Escolhemos quem somos

Não escolhemos onde nascemos.

Não escolhemos como nascemos.

Mas escolhemos como vivemos. Como seremos. O que faremos.

Todos os dias nos deparamos com a desigualdade social que faz do Brasil um dos países com pior distribuição de renda do mundo. Ao passar por qualquer rua, qualquer bairro, em qualquer cidade do país, nos chocamos com essa desigualdade de modo constrangedor. Mesmo em nossos dias mais alegres, ao tomar um sorvete, ao dobrar uma esquina, ao parar em um cruzamento, nos sentimos desafiados por uma situação que, desde o berço, priva boa parte das pessoas do acesso à saúde, à educação, à segurança, à alimentação, à moradia... tantos direitos assegurados pela Constituição Brasileira, pela Declaração dos Direitos Humanos e pela nossa própria consciência, mas que ainda estão tão distantes de se concretizarem...

Sentimo-nos constrangidos por nossa própria boa sorte, e por não saber como agir, nos abstemos. Para livrar nossa consciência da incômoda sensação de culpa, atribuímos a responsabilidade aos govermos todos, à política, aos bancos estrangeiros... E prosseguimos. De vez em quando nos livramos daquilo que nos sobra, de que nos cansamos ou para o que não achamos espaço, e sentimos um alívio momentâneo. Pela insistência de um pedido, ou pelo constrangimento de uma situação, contribuímos semi-compulsoriamente, para nos livrarmos rapidamente do incômodo.

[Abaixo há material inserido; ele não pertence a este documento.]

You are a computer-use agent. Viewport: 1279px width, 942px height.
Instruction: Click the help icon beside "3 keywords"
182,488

A dinâmica de nossos dias não nos deixa tempo suficiente para pensarmos, para refletirmos sobre questões mais amplas do que nossas próprias necessidades ou interesses imediatos. Ainda que nosso cotidiano tenha sido facilitado com as máquinas que fazem parte do trabalho, o tempo sempre nos falta, nos escapa por entre os dedos, e por isso adiamos a reflexão sobre as 'grandes questões', concentrados na sobrevivência, na satisfação dos desejos e em alcançar metas que nos colocamos.

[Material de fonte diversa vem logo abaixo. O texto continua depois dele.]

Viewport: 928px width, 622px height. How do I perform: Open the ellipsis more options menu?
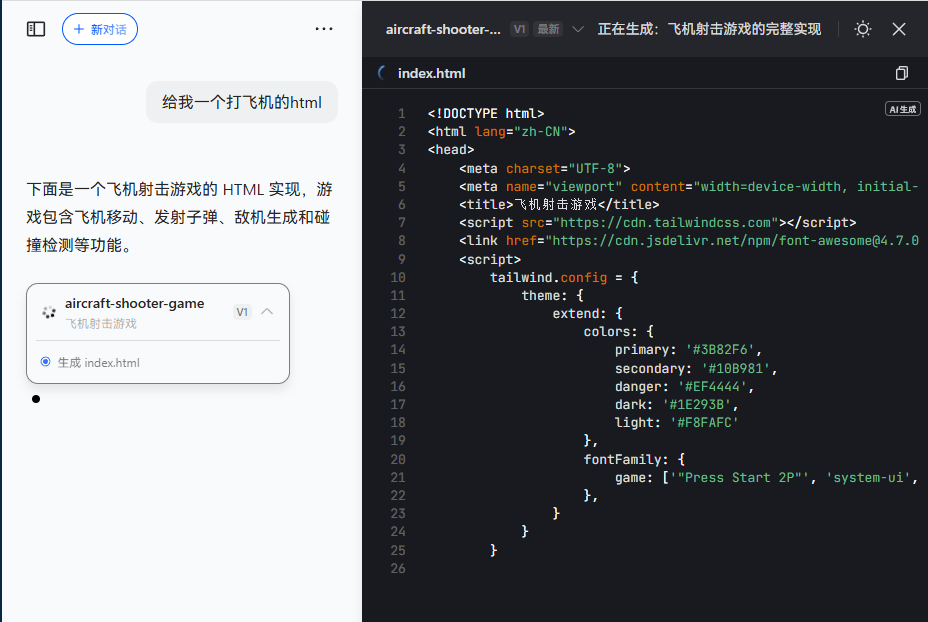323,29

A humanidade avançou muito, vivemos possibilidades que pareciam impossíveis há poucas décadas. Dominamos o genoma humano, mas ainda não aprendemos a conviver. Podemos nos comunicar com pessoas do outro lado do mundo, mas fingimos que não vemos quem está bem do nosso lado.

Não estamos sós, não inventamos essas estratégias, fomos nelas envolvidos sem perceber. Não somos culpados delas, não criamos a injustiça, nem inventamos a indiferença. Elas estavam aí antes de nascermos, mas nós as aprendemos por imitação, socializados no mundo do qual elas já faziam parte, involuntariamente assumindo comportamentos, idéias e valores sociais que faziam parte de nossa cultura.

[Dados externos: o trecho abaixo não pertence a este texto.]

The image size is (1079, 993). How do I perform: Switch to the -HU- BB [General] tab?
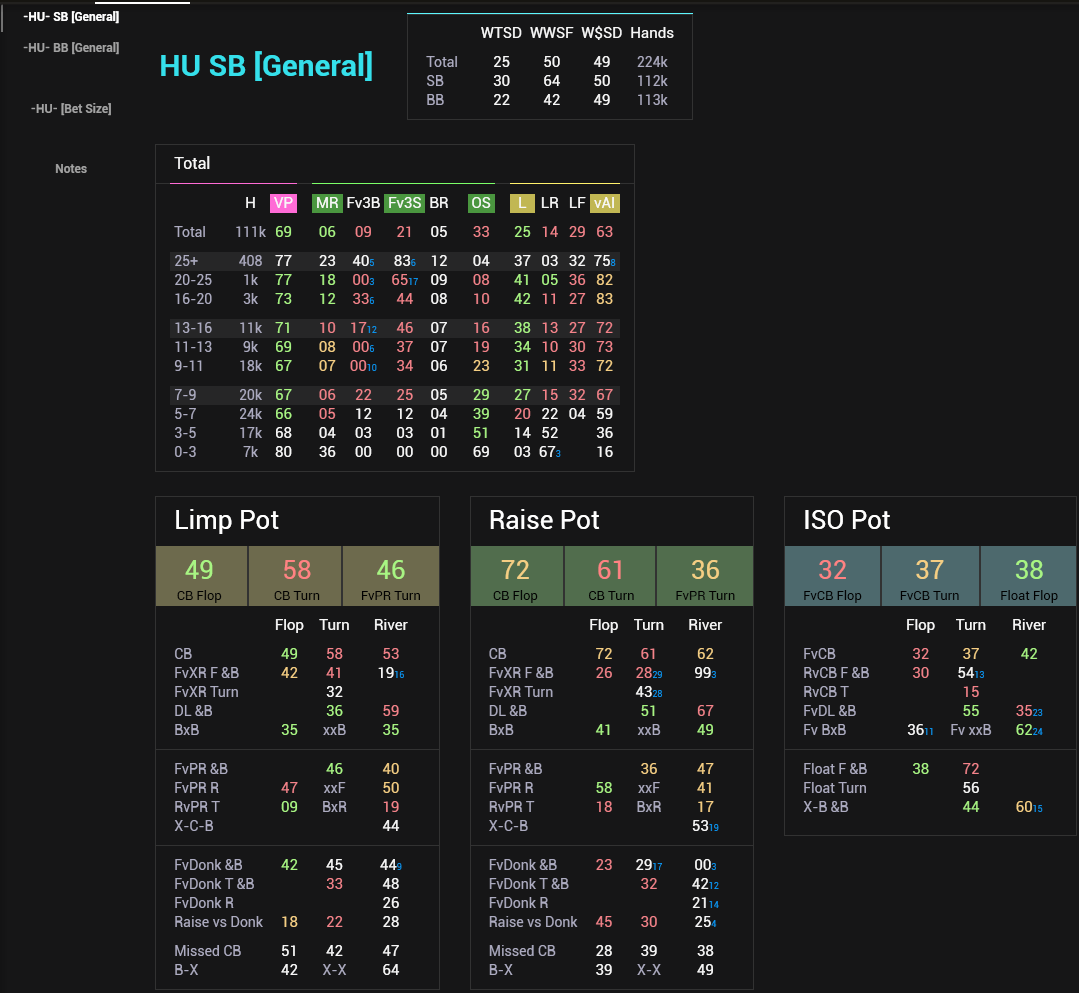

Mas estaremos nós condenados a ser como somos, ou como aprendemos a ser? Poderemos nós ser mais do que somos, escolher individualmente quem e como seremos?

Não haveria educação se assim pensássemos. Se acreditássemos que 'somos o que somos' e que não há espaço para mudança, por que aprenderíamos? A educação é irmã da esperança, ela tem fé no ser humano, sabe que a consciência liberta, que o pensamento recria, que a reflexão renova.

Precisamos de educação mais do que tudo.

Precisamos também pensar sobre a educação de que precisamos.

Não vale a pena uma educação que não abra os olhos, que não aumente o campo de visão, que não se debruce sobre o mundo, que não creia na grandeza e na beleza do ser humano.

E de todo ser humano que há no mundo.

Não adianta aprender a fazer sem saber por que o fazemos.

Pensar se aprende. Ser também se aprende.